▶ _EXERCISE DIRECTIONS_: From the first line of the material through the line containing "Given: Click the Durchlaufzeit slider handle", restate everything word for word and nothing more.
━━ EXERCISE INPUT
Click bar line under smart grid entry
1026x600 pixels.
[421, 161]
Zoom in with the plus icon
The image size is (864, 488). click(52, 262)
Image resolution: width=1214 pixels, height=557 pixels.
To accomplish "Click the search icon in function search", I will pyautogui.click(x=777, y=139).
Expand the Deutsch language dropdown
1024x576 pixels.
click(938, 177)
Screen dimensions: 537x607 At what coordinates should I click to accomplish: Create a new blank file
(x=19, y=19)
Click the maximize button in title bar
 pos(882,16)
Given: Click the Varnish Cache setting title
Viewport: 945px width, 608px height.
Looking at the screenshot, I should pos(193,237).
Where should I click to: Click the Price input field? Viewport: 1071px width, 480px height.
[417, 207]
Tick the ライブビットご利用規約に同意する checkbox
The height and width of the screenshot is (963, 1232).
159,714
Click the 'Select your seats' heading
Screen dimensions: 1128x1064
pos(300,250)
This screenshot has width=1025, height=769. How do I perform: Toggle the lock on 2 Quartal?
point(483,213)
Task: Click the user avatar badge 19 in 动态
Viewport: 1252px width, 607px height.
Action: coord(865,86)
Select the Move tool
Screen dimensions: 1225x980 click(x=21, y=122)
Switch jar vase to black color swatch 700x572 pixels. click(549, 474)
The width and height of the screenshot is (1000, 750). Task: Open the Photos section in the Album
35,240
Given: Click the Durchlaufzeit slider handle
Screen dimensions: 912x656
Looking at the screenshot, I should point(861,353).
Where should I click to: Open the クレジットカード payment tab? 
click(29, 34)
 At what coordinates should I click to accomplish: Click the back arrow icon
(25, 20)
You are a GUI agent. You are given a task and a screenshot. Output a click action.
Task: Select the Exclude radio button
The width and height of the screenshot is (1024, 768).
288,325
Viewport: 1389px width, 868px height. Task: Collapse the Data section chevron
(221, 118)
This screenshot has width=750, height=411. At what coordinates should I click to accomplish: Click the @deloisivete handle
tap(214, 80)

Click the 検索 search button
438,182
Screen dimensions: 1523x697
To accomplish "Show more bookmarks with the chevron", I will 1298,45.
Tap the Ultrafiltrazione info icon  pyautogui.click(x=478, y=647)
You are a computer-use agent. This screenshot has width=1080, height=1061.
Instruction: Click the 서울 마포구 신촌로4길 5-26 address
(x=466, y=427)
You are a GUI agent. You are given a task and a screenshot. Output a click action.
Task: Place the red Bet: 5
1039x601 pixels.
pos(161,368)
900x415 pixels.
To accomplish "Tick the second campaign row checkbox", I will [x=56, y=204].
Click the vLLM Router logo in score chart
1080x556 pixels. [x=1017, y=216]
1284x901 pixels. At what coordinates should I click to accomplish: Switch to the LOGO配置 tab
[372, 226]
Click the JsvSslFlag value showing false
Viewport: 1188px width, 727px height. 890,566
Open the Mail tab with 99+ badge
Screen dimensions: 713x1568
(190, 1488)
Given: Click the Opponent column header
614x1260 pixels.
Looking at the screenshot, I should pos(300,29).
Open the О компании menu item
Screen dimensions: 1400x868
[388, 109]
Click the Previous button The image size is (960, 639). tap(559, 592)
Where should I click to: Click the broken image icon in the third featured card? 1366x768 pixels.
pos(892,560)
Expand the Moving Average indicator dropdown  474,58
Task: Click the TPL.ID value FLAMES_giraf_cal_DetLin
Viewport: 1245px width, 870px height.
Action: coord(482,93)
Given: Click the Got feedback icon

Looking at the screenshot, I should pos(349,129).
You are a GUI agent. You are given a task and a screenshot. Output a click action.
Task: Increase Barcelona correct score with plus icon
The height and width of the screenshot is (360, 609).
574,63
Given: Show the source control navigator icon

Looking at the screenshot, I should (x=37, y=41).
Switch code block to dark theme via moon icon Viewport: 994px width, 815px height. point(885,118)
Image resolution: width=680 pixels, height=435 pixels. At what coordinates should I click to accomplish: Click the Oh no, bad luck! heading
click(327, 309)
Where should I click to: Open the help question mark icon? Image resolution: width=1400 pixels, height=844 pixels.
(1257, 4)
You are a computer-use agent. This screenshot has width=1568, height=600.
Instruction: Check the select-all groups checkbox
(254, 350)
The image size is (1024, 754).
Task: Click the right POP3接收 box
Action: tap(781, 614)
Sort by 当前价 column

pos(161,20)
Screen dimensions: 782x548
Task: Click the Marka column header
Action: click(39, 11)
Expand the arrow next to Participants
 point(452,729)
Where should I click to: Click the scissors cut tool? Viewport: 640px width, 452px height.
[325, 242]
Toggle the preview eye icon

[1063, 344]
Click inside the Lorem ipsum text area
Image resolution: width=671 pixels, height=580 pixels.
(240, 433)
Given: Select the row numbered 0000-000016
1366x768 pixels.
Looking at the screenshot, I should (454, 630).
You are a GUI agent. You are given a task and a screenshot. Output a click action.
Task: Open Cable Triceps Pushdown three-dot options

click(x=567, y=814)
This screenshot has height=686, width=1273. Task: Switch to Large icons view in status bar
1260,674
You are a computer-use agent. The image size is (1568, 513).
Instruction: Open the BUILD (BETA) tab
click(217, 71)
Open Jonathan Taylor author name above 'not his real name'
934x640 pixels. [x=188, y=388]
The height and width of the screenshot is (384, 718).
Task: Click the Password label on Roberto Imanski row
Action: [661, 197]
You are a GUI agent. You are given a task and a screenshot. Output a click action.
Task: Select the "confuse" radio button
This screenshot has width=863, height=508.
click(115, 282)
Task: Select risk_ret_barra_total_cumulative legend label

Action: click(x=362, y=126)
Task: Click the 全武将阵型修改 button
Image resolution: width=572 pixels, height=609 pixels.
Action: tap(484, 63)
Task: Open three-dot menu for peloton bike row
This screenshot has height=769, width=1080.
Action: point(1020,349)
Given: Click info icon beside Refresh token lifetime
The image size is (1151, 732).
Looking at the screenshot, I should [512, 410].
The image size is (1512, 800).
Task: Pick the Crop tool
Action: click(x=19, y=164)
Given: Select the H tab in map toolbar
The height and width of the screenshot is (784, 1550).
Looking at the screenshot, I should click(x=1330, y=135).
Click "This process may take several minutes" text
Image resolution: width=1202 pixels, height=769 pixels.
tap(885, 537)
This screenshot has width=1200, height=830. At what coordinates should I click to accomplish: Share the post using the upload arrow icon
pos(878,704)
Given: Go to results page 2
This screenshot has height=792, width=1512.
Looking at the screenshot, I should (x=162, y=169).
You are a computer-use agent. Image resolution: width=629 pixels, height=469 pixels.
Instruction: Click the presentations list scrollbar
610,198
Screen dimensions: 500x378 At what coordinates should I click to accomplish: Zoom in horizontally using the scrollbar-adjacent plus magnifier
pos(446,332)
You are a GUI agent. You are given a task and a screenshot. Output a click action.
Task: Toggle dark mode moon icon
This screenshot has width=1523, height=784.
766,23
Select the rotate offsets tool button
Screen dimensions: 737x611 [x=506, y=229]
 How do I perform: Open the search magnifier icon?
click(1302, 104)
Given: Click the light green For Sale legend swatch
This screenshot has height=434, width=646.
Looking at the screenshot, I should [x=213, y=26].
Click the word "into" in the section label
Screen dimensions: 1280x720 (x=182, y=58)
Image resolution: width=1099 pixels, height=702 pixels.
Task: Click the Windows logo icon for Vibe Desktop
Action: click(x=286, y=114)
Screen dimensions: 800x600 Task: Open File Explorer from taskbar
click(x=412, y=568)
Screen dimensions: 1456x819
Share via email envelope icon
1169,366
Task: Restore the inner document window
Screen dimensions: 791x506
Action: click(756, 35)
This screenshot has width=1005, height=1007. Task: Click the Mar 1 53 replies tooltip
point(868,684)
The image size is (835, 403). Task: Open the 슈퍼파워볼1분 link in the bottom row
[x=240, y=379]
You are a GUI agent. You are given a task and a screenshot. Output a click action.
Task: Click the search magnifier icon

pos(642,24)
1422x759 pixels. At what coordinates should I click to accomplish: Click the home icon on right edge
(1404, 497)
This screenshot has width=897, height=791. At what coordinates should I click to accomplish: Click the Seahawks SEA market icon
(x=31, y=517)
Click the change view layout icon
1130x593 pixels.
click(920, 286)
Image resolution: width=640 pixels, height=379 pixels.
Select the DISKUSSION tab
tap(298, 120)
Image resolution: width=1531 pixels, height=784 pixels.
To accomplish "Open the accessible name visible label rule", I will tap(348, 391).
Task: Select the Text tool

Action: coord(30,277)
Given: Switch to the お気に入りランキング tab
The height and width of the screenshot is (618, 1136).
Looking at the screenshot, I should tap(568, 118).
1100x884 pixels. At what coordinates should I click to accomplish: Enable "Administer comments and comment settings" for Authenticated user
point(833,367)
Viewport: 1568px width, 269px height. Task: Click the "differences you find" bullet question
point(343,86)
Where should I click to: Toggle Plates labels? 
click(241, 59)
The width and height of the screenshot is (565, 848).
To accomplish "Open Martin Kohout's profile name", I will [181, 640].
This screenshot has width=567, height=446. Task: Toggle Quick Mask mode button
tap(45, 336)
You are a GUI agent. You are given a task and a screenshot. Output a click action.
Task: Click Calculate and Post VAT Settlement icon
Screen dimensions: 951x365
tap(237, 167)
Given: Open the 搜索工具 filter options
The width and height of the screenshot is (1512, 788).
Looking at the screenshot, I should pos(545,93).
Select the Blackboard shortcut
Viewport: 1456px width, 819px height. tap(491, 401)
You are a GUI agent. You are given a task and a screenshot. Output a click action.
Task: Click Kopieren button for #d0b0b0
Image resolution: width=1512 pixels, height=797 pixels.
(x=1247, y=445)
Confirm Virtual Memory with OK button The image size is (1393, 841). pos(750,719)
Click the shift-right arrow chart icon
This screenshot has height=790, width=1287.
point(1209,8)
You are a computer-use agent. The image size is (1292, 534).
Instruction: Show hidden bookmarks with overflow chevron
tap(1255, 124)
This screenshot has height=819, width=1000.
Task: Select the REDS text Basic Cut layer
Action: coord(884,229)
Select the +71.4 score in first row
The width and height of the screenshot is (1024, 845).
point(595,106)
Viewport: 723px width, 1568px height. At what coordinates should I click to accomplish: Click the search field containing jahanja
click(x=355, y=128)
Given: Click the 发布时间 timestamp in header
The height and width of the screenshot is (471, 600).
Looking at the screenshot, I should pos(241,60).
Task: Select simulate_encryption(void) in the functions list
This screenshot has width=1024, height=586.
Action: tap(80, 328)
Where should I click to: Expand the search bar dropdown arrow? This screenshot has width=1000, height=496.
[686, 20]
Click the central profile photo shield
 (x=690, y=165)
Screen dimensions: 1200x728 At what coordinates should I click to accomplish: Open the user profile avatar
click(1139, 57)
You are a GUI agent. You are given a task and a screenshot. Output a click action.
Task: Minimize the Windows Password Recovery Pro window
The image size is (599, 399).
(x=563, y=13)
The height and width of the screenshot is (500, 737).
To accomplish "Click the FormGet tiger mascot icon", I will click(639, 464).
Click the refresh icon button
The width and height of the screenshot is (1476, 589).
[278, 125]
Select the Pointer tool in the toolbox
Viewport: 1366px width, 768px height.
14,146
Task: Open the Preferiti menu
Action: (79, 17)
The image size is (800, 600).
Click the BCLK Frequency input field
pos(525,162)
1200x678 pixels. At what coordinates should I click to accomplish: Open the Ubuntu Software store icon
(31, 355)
━━━━
▶ _REPLY_:
Click bar line under smart grid entry
1026x600 pixels.
[421, 161]
Zoom in with the plus icon
The image size is (864, 488). click(52, 262)
Image resolution: width=1214 pixels, height=557 pixels.
To accomplish "Click the search icon in function search", I will pyautogui.click(x=777, y=139).
Expand the Deutsch language dropdown
1024x576 pixels.
click(938, 177)
Screen dimensions: 537x607 At what coordinates should I click to accomplish: Create a new blank file
(x=19, y=19)
Click the maximize button in title bar
 pos(882,16)
Given: Click the Varnish Cache setting title
Viewport: 945px width, 608px height.
Looking at the screenshot, I should pos(193,237).
Where should I click to: Click the Price input field? Viewport: 1071px width, 480px height.
[417, 207]
Tick the ライブビットご利用規約に同意する checkbox
The height and width of the screenshot is (963, 1232).
159,714
Click the 'Select your seats' heading
Screen dimensions: 1128x1064
pos(300,250)
This screenshot has width=1025, height=769. How do I perform: Toggle the lock on 2 Quartal?
point(483,213)
Task: Click the user avatar badge 19 in 动态
Viewport: 1252px width, 607px height.
Action: coord(865,86)
Select the Move tool
Screen dimensions: 1225x980 click(x=21, y=122)
Switch jar vase to black color swatch 700x572 pixels. click(549, 474)
The width and height of the screenshot is (1000, 750). Task: Open the Photos section in the Album
35,240
Given: Click the Durchlaufzeit slider handle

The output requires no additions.